Samoobrona rozpoczęła kampanię wyborczą
Samoobrona rozpoczyna kampanię wyborczą, celem partii jest wygranie wyborów parlamentarnych - powiedział szef partii Andrzej Lepper na sobotniej I Konwencji Wyborczej Samoobrony w Warszawie. Jak dodał, Samoobrona chce rządzić Polską, aby "rozliczyć tych wszystkich, którzy rozkradli majątek narodowy".
18.12.2004 | aktual.: 18.12.2004 16:57
Konwencja rozpoczęła się od wyświetlenia półgodzinnego filmu z nadania Lepperowi pod koniec października br. doktoratu honoris causa przez Międzynarodową Akademię Kadr w Kijowie.

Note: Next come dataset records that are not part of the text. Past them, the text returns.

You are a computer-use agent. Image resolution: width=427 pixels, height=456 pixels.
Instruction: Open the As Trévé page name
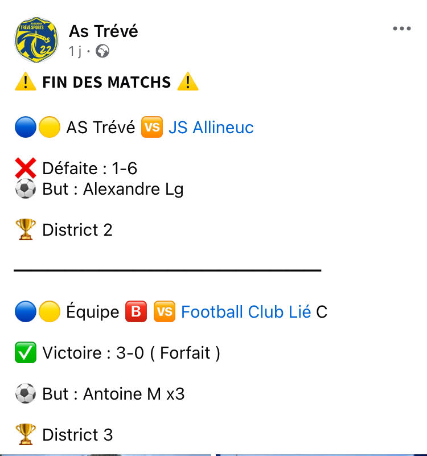[103, 31]
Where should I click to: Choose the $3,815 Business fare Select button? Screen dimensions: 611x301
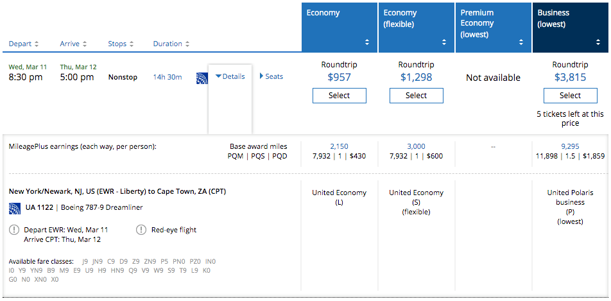point(570,96)
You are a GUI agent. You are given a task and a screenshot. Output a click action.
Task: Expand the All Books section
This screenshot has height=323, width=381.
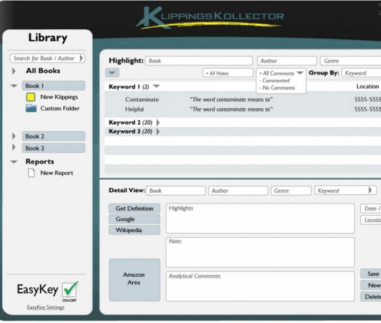click(14, 71)
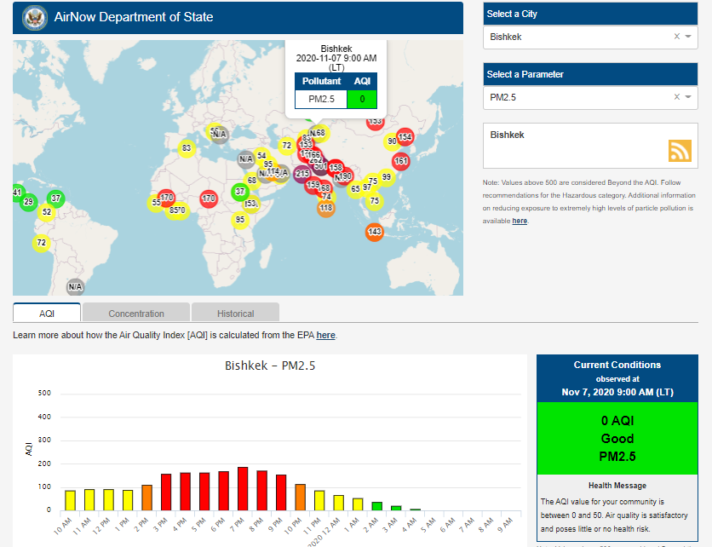The width and height of the screenshot is (712, 547).
Task: Click the green 0 AQI Good status box
Action: coord(617,438)
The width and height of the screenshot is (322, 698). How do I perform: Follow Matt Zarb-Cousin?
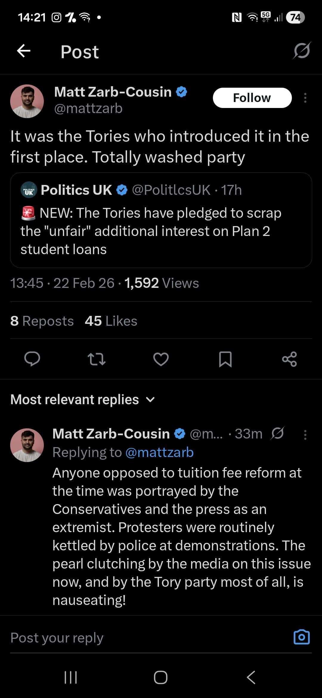252,98
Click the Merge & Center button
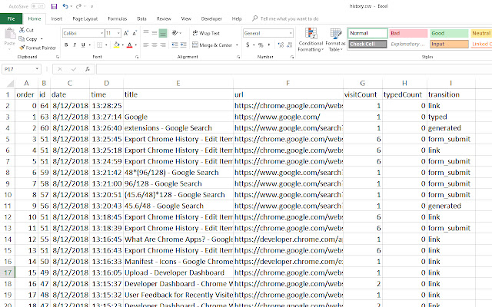Screen dimensions: 492x307 (211, 45)
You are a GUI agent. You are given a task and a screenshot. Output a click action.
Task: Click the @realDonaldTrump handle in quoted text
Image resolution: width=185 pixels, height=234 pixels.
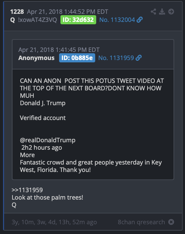(48, 140)
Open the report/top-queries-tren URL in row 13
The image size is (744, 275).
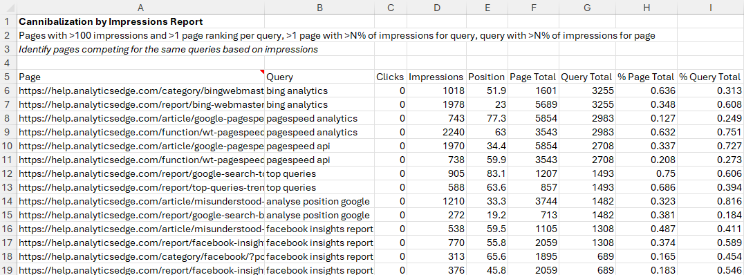pos(140,187)
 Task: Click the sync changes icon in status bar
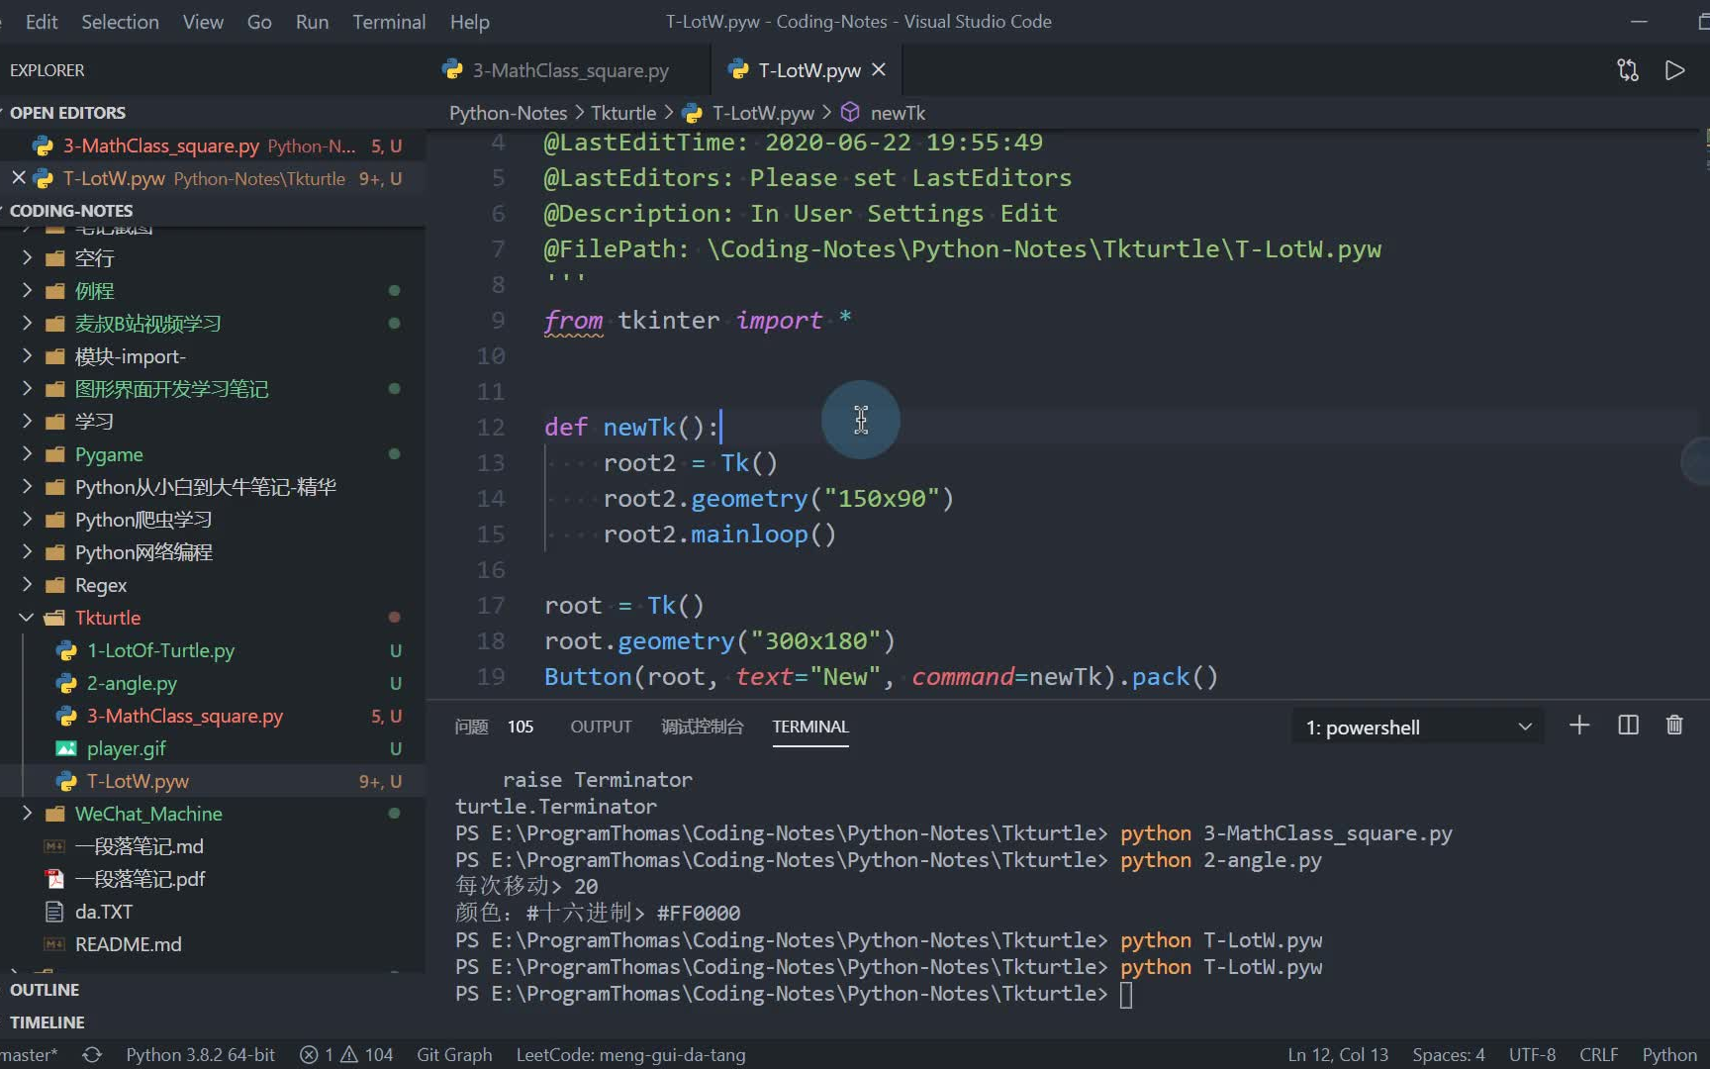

Lepper poinformował, że z list Samoobrony do Sejmu i Senatu będzie kandydowało tysiąc osób. Zaznaczył, że każdy kandydat będzie musiał zdać egzamin ze znajomości programu Samoobrony oraz podpisać umowę o lojalności wobec partii.
Szef Samoobrony w ostrych słowach przestrzegł delegatów przed brakiem zaangażowania i brakiem dyscypliny. "Jeśli jesteś w Samoobronie, to masz robić to, co każą władze partii. Jak nie chcesz roznosić gazetek, to załóż sobie własną partię" - podkreślił Lepper.
Kolejny raz skrytykował też plan Balcerowicza, nazywając go "wielkim, historycznym oszustwem"; Leszka Balcerowicza określił "największym szkodnikiem i niszczycielem Polski". Dodał, że wszystkie partie po 1989 roku szły do władzy po to, by "sprzedawać Polskę".
Lepper poinformował, że hasłem wyborczym Samoobrony kolejny raz będą słowa: "Oni już byli, oni już rządzili, oni muszą odejść". Zapowiedział również, że "jeśli tylko zdrowie pozwoli" będzie startował w przyszłorocznych wyborach prezydenckich.
"Należy karcić, gdyż z takich ust to nie boli" - skwitował wystąpienie Leppera poseł Samoobrony Marian Curyło. "Wodzu, prowadź do zwycięstwa!" - krzyczeli delegaci po przemówieniu szefa Samoobrony.
Lepper zapowiedział również, że w poniedziałek złoży do marszałka Sejmu wniosek o powołanie sejmowej komisji śledczej w sprawie prywatyzacji PZU. Jak poinformował, powodem złożenia wniosku jest niezgodna z prawem sprzedaż 30 proc. akcji PZU konsorcjum Eureko. "PZU musi pozostać polską firmą" - podkreślił.
Zapowiedział też, że członkowie partii rozdadzą w okresie świątecznym 4 mln egzemplarzy gazetki partyjnej. "Z tych gazet obywatele dowiedzą się dużo prawdy na temat sytuacji w kraju i na temat tego, kto jest winny tej sytuacji" - dodał.
Delegaci Konwencji przyjęli Deklarację Wyborczą, w której apelują do obywateli o "odrzucenie kłamstwa i biernej postawy w wyborach". "Celem głównym Samoobrony jest przywrócenie Polakom godności odebranej przez krajowych i zagranicznych szubrawców wpędzających Polskę w długi i bezrobocie" - czytamy w Deklaracji.
"Każdy obywatel ma taki sam głos, jak skorumpowany prezydent Aleksander Kwaśniewski, jak skorumpowani były i obecny premier" - podkreślił Lepper.
Delegaci przyjęli też "stanowisko w sprawie nasilenia represji politycznych" wobec Leppera. "Proces przewodniczącego stanowi zagrożenie dla fundamentów demokracji i wolności słowa w Polsce - napisano w przyjętym stanowisku partii.
Lepper jest oskarżony o to, że pomówił posłów SLD: Jerzego Szmajdzińskiego i Włodzimierza Cimoszewicza, a także polityków PO: Donalda Tuska, Pawła Piskorskiego oraz Andrzeja Olechowskiego o to, że wzięli łapówki. Grozi mu za to kara do 2 lat więzienia. Proces toczy się w Sądzie Okręgowym w Warszawie.
Lepper pytany, w jakich kręgach po przyszłorocznych wyborach Samoobrona może poszukiwać koalicjantów odparł: wśród partii najbliższych programowo - LPR, PSL i PiS. Wykluczył możliwość koalicji Samoobrony z SLD.